= Downhill Battle =

American non-profit organization

Downhill Battle is a non-profit organization based in Worcester, Massachusetts. It was founded by Nicholas Reville, Holmes Wilson, and Tiffiniy Cheng in August 2003.

Downhill Battle is known for its argument that the four major recording labels have an oligopoly that is bad for both musicians and music culture. It also believes that filesharing can strengthen the role of independent record labels in the music industry, and they help produce software that helps independent artists and journalists reach a wider audience. The group supports what they call "participatory culture" where everyone is a part of creating and sharing art and music.

Downhill Battle are also known for their projects such as Grey Tuesday, Eyes on the Screen, Banned Music, Peer-to-Peer Legal Defense Fund, and more. Downhill Battle made Spin Magazine's Top 100 moments that rocked the world at #81 for the moment when Downhill Battle launched Grey Tuesday and the Grey Album went viral.

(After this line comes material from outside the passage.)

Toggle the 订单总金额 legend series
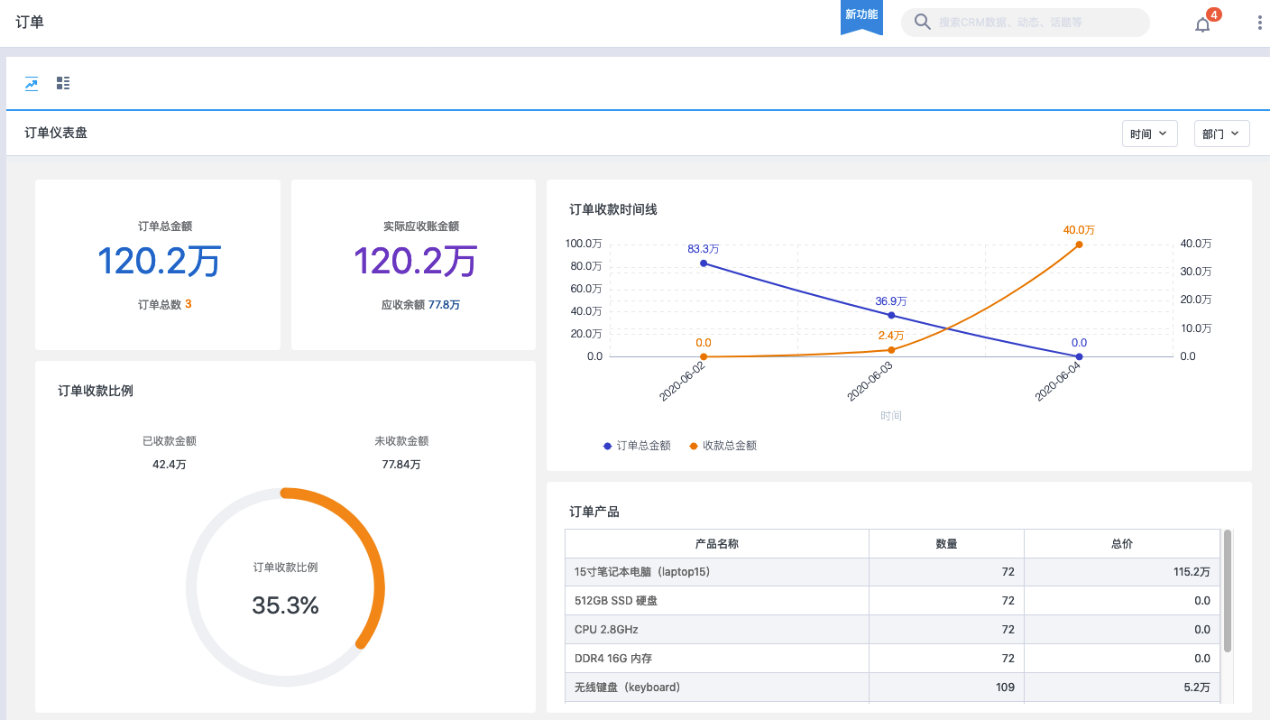click(637, 446)
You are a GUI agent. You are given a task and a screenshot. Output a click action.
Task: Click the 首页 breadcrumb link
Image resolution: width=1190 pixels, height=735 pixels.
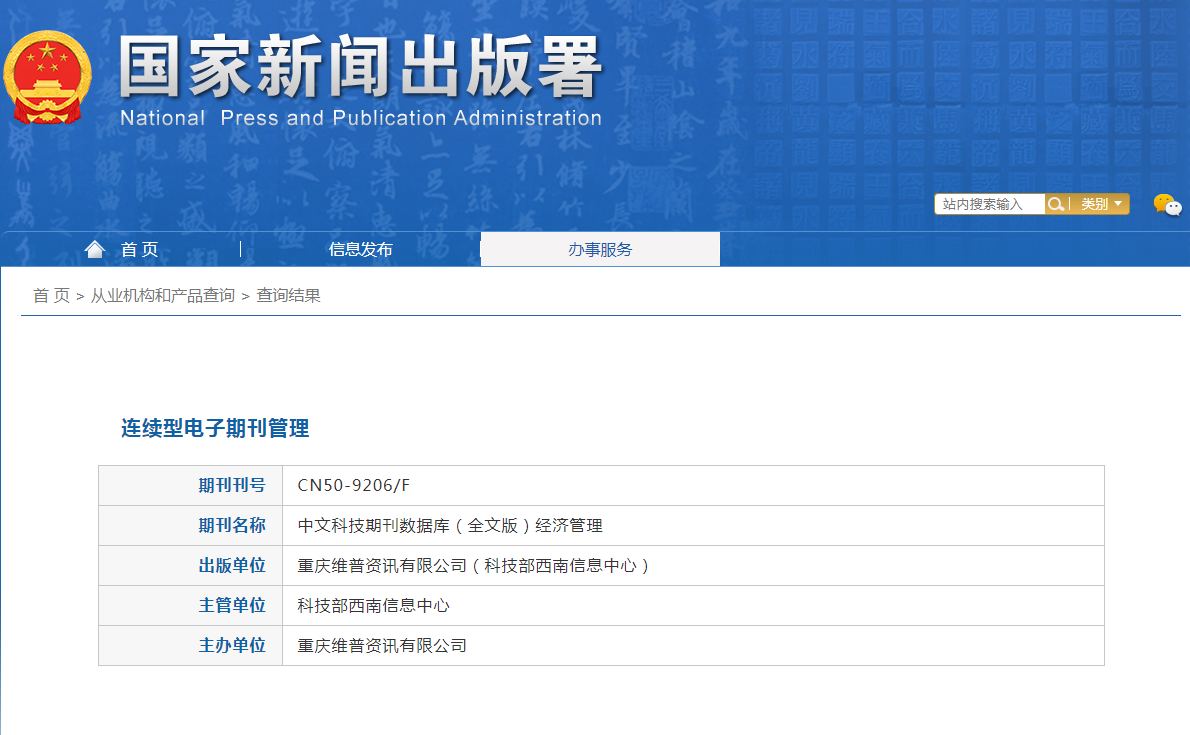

The Downhill Battle team also founded the Participatory Culture Foundation (PCF) and Fight for the Future, a freedom of speech and privacy advocacy organization. PCF also has a set of Participatory Politics projects, including a politics news site and a messageboard service that has been a gathering space for self-organizing.

Downhillbattle.org was down for an extended period of time. It was reactivated on October 16, 2011.

==Software==
- Blog Torrent, a BitTorrent client.
- Local Ink, first public tool for sending letters to local papers by zipcode with a user interface.